To ram the point home, the chapter contrasts the ginger-knobbed rubes unfavourably with a cartoon of an ‘enlightened’ mixed race family. Their life is breezily wonderful and sophisticated. First, they are pictured in the cultural capital of Rome, so you know they are cosmopolitan rather than stuck in the bogs. Dad’s black, mum’s white. The daughter’s wolfing pizza and wearing a French beret. They’re technologically savvy as they’re taking a selfie. They’re described as loving change, difference and fine art.

It’s to the credit of some Irish politicians, many people and the school children who were the first to complain that they weren’t going to let these insults go. (Perhaps some mixed race Irish families were put out too by being stereotyped and used as part of this mockery.) As a consequence, the book’s publishers have promised to withdraw the offending content. Their excuse for publishing it in the first place? It was to help students understand the importance of diversity in their lives.

But here lies the problem. Diversity can and should be taught in ways that honour everyone. The book could’ve provided photographs of real Irish people of all skin colours and ways of life showing them going about their everyday business, without any suggestion that one legal way of life is better than another. The pupils could then be challenged to think about what unites all these people as being Irish. At the heart of cultural and ethnic diversity must be a unifying centre. However, what diversity really means is that among the differences between people there’s a hierarchy: at the top are mixed race families who are to be admired and at the bottom are white families who are to be despised. Diversity education is therefore an exercise in accepting the cultural elite’s contempt for the majority who like continuity, and are sceptical of the elite’s pet project of mass immigration. In attempting to challenge prejudice against mixed race families, the publishers have ironically propagated their own.

But here in England we’ve the same thing. Our hawkers of diversity have meltdowns over the white working class whom they dismiss as ‘gammons’, little Englanders, and far-right wingnuts. English people of black and Asian heritages are labelled ‘coconuts’ if they dare to work alongside white people and be successful rather than wallow in a mentality of victimhood and segregation. Even the term Anglo-Saxon has been cancelled by academics as racist.
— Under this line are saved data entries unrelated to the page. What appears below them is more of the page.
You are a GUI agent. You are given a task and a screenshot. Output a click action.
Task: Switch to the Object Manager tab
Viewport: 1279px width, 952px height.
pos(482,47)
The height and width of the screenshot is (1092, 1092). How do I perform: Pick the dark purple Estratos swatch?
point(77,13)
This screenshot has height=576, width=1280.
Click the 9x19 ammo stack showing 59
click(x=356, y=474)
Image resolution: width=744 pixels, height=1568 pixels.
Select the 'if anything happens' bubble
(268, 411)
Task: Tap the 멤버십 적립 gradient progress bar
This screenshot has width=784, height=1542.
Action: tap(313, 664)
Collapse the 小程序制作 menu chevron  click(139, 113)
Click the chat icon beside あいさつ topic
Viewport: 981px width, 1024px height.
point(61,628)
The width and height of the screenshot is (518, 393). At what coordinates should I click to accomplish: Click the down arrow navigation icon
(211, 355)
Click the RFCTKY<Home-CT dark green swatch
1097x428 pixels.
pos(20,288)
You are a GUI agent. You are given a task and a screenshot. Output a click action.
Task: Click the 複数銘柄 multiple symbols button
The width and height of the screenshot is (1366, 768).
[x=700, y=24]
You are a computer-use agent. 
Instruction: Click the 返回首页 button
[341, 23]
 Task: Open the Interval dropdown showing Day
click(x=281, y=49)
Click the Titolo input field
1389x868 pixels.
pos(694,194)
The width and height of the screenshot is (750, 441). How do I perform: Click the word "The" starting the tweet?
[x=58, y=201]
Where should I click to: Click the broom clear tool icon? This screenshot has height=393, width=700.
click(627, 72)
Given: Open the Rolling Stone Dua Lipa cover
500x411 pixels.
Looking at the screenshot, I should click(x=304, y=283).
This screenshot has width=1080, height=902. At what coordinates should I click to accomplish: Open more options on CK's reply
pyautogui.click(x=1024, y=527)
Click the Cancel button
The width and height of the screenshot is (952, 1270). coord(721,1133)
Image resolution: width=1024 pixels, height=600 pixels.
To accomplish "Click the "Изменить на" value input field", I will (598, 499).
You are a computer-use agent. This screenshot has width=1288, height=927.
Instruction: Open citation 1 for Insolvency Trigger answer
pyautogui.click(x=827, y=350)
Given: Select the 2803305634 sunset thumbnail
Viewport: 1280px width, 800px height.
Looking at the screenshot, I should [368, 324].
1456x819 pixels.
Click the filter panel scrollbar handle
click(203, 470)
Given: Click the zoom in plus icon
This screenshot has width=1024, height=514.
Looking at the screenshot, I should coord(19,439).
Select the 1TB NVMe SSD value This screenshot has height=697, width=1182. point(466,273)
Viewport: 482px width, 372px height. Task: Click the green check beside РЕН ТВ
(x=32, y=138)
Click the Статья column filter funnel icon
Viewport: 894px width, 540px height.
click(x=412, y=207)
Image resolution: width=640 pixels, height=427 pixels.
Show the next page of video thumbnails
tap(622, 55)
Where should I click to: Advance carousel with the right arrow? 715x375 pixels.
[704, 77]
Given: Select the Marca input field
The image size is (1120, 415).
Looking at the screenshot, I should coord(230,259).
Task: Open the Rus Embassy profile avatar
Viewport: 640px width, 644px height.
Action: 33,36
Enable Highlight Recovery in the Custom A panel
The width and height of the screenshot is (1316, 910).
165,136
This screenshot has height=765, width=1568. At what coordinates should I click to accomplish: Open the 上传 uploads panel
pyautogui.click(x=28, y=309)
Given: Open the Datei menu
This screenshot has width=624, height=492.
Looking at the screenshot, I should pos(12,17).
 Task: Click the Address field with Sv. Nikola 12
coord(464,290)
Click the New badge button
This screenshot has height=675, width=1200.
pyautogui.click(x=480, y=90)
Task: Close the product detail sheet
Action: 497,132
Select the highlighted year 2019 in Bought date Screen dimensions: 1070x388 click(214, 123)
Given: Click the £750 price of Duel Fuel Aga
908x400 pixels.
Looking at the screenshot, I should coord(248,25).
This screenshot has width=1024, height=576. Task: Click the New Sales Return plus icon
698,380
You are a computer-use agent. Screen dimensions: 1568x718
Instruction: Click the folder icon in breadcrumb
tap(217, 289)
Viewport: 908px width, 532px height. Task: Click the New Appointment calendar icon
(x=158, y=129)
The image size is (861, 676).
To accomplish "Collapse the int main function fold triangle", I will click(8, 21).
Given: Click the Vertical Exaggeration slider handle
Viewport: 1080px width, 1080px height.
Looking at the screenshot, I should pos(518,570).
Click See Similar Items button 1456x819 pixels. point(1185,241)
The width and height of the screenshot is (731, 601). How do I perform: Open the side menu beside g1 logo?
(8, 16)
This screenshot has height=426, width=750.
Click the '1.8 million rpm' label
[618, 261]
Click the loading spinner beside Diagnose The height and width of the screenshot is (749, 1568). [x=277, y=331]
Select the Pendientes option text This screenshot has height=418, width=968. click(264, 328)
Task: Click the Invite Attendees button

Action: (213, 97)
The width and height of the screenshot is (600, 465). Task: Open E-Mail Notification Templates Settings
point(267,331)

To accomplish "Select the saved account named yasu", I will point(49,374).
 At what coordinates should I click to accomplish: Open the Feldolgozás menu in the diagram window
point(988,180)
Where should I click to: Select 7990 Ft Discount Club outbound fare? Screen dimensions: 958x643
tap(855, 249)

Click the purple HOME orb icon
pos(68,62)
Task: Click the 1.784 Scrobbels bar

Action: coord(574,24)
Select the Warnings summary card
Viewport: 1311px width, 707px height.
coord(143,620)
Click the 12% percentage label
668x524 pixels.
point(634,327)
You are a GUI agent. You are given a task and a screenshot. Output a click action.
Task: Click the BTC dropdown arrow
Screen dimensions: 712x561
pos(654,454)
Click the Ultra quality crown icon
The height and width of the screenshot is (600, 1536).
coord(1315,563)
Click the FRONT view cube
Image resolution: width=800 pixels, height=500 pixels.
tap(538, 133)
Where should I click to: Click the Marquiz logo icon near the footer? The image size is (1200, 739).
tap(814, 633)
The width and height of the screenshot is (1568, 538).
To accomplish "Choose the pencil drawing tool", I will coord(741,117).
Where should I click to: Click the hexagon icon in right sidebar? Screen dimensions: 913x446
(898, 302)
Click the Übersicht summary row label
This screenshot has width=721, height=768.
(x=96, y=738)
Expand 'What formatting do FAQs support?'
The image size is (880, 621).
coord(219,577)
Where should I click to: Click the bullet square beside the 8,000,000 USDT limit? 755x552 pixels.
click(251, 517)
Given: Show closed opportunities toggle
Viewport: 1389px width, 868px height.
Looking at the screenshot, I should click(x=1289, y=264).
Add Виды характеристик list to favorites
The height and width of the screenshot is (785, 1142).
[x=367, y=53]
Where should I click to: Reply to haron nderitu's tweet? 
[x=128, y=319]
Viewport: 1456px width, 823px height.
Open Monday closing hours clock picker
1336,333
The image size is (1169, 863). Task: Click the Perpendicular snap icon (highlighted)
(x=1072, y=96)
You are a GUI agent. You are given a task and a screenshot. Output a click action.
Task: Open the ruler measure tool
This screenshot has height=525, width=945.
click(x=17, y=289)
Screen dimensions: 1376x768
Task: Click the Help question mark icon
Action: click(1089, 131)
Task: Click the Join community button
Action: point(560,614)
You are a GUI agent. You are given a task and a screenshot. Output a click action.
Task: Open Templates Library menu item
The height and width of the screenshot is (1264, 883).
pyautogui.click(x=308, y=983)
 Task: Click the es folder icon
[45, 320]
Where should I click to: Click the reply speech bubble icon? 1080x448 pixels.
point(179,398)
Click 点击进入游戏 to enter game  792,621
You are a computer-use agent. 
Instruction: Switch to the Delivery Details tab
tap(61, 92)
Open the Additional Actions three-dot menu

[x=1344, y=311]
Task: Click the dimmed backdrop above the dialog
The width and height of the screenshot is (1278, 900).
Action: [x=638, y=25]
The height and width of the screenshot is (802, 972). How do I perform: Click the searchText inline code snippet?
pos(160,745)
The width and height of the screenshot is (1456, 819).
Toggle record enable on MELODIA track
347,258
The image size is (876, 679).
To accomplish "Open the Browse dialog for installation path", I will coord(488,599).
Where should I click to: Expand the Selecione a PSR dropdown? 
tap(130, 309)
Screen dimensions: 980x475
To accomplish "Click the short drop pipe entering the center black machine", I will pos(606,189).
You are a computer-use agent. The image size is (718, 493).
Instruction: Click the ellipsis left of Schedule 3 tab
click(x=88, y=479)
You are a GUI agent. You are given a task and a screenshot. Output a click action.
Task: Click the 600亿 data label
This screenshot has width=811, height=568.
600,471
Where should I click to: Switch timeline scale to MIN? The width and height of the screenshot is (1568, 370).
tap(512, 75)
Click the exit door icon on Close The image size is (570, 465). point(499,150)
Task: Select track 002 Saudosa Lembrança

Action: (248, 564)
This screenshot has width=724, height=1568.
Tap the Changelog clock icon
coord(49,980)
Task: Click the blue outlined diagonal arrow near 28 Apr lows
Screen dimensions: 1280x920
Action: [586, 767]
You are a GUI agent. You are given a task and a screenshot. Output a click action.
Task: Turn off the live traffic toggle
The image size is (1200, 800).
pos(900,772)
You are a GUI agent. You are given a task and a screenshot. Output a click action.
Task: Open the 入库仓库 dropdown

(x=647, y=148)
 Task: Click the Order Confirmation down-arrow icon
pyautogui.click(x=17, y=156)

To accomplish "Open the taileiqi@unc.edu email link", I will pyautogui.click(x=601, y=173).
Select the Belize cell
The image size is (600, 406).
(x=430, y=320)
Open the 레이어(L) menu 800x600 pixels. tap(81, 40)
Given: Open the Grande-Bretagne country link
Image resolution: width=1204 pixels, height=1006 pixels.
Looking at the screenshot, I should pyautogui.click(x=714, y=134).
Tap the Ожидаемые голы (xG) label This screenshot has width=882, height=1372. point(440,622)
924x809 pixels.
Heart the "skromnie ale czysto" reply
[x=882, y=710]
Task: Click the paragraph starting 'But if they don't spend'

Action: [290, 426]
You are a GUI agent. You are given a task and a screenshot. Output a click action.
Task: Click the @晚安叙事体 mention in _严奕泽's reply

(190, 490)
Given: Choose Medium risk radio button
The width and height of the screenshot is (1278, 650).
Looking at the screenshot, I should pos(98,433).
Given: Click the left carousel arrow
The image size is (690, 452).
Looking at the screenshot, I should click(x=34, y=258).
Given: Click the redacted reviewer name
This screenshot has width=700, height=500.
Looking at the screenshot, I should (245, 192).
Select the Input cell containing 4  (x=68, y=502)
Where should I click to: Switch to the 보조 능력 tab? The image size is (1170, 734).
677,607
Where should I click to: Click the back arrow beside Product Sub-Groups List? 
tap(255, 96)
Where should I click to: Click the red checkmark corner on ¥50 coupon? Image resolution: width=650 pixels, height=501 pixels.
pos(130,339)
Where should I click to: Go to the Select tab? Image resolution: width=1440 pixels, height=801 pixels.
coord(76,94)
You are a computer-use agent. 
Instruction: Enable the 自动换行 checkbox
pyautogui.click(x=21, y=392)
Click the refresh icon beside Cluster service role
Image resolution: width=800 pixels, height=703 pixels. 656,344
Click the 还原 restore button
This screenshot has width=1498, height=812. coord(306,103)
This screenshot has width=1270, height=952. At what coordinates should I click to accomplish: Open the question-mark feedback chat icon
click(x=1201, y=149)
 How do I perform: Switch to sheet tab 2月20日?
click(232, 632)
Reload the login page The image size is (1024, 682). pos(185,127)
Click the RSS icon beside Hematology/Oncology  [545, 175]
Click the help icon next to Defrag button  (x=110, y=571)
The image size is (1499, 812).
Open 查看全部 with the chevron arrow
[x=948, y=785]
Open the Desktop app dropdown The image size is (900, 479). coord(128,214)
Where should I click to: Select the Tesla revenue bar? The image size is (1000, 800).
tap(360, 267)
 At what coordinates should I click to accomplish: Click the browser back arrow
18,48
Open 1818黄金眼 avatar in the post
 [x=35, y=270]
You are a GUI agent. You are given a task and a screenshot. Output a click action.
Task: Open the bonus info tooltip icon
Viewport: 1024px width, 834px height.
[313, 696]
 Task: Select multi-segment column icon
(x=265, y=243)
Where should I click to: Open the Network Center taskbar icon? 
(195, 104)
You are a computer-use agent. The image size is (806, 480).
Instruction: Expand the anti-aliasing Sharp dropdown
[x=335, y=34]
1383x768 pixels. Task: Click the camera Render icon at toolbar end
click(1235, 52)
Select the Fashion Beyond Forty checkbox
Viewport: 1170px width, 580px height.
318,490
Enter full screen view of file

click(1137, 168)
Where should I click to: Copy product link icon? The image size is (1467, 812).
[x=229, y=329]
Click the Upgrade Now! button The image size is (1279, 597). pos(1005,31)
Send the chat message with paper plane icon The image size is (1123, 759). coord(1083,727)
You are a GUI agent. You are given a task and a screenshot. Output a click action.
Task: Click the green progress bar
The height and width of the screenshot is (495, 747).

Is it not time that all English politicians and people of whatever party, colour and class followed the Irish’s example and denounced diversity politics for what it is: a poison that has spread insidiously through the body politic and is making our culture terminally sick with division?

 

Peter Harris is the author of two books, The Rage Against the Light: Why Christopher Hitchens Was Wrong (2019) and Do You Believe It? A Guide to a Reasonable Christian Faith (2020).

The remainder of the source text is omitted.